**What is expected**.
Copy out exactly the lines below that run from the one holding "Click the 创建密钥 create key button" to the one holding "Given: Select capital Ñ with tilde", keeping both of those lines and no others.

Dataset records Start Marker

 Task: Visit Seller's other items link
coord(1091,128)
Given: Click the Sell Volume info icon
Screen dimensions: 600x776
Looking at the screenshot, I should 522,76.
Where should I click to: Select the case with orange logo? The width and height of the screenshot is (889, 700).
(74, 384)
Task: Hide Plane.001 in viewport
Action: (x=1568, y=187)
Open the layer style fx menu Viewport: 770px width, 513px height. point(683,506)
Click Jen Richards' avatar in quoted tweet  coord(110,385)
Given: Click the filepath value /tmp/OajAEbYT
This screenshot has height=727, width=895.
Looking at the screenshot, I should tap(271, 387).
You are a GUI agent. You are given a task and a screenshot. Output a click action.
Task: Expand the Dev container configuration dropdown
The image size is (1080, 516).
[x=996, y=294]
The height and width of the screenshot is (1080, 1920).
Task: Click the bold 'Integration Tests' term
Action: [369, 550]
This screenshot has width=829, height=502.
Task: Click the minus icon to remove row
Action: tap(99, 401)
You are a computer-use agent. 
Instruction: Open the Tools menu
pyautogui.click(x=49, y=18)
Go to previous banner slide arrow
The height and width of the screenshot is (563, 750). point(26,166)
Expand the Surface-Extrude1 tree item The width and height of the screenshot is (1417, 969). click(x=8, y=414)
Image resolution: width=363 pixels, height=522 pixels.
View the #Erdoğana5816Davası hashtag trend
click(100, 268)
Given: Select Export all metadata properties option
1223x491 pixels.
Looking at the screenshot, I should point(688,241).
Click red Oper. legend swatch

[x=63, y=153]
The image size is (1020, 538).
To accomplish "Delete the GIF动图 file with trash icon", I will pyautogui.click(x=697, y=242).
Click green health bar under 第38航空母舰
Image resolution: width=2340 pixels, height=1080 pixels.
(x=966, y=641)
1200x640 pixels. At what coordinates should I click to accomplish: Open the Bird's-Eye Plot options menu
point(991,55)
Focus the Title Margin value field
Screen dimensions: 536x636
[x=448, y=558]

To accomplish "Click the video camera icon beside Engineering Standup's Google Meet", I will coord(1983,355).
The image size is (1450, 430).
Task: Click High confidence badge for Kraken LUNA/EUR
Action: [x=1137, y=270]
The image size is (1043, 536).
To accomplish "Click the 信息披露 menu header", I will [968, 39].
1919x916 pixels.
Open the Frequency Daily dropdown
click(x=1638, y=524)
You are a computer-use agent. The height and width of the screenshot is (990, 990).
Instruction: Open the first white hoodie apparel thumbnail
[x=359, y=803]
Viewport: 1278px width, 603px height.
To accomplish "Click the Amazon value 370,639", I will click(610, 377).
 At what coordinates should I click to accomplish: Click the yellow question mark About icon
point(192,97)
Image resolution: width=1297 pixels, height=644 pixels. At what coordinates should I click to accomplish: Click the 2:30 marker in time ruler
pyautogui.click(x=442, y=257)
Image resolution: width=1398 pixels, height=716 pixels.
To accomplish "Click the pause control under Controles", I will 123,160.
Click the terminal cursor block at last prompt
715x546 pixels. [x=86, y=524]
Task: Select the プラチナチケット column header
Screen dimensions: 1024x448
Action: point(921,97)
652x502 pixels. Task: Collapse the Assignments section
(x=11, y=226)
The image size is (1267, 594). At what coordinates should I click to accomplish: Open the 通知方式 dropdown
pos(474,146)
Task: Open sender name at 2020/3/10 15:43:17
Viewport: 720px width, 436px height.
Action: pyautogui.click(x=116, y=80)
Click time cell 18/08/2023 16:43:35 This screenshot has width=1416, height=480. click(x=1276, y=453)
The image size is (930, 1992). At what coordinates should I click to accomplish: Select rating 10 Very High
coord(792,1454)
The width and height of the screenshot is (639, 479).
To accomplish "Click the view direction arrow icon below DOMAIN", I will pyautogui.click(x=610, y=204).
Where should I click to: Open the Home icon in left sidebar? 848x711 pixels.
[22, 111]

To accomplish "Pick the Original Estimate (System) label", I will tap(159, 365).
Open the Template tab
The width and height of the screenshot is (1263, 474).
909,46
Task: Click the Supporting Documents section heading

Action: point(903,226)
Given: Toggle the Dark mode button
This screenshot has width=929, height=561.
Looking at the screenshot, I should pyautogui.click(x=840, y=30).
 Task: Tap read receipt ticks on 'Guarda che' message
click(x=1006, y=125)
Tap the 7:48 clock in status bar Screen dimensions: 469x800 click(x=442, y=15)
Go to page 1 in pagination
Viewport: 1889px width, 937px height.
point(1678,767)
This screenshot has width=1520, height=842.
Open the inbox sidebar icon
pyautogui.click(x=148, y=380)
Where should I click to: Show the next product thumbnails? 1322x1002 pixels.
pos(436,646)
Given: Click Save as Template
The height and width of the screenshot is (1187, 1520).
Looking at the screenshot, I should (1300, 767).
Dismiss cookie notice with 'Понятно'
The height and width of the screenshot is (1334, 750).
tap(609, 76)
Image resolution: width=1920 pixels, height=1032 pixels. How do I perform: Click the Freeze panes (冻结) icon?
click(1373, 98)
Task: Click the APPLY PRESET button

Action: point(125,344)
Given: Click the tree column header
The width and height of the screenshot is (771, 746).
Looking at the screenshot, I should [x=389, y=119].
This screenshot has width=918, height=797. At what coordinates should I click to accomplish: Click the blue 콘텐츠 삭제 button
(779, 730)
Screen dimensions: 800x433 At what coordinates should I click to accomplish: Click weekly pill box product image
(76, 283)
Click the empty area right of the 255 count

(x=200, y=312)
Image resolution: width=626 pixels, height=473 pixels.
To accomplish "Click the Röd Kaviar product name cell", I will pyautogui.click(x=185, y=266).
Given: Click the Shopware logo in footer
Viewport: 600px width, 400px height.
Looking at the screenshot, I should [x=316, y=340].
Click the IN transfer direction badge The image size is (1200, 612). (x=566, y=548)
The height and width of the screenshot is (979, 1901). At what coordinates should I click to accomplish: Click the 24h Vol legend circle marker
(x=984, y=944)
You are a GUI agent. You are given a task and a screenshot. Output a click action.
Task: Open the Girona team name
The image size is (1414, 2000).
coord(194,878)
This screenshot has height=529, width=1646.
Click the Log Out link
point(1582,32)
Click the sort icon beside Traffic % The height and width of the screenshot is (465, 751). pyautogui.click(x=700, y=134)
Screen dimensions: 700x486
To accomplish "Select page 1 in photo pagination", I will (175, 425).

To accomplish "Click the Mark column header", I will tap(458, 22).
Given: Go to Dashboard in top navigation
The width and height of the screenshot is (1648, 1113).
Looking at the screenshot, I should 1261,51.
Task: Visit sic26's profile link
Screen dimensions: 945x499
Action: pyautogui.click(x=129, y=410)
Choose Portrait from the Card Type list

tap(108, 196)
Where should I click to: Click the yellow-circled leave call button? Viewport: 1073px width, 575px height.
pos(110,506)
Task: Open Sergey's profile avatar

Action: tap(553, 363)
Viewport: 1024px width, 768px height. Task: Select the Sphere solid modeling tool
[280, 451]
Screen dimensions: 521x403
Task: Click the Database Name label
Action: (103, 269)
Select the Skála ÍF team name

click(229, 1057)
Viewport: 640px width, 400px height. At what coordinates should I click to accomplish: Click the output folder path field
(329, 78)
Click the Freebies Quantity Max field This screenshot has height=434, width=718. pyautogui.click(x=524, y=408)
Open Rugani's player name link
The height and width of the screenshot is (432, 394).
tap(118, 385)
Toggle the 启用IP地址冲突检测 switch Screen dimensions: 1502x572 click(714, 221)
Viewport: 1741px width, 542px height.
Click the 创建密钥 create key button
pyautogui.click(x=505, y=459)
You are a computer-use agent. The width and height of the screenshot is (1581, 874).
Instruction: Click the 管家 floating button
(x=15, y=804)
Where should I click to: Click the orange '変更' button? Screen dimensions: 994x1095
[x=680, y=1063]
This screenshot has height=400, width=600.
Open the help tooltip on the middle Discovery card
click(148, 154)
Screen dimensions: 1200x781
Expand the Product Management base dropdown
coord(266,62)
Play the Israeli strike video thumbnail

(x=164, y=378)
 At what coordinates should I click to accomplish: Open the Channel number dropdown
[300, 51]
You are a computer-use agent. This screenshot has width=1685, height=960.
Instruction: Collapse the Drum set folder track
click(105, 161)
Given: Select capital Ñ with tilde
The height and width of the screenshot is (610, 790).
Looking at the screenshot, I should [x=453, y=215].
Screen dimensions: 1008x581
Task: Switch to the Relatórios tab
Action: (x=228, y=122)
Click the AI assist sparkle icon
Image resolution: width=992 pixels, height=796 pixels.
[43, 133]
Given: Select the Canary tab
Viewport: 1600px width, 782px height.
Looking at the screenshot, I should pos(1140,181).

Dataset records End Marker

**Output of the task**.
Click the 创建密钥 create key button
pyautogui.click(x=505, y=459)
You are a computer-use agent. The width and height of the screenshot is (1581, 874).
Instruction: Click the 管家 floating button
(x=15, y=804)
Where should I click to: Click the orange '変更' button? Screen dimensions: 994x1095
[x=680, y=1063]
This screenshot has height=400, width=600.
Open the help tooltip on the middle Discovery card
click(148, 154)
Screen dimensions: 1200x781
Expand the Product Management base dropdown
coord(266,62)
Play the Israeli strike video thumbnail

(x=164, y=378)
 At what coordinates should I click to accomplish: Open the Channel number dropdown
[300, 51]
You are a computer-use agent. This screenshot has width=1685, height=960.
Instruction: Collapse the Drum set folder track
click(105, 161)
Given: Select capital Ñ with tilde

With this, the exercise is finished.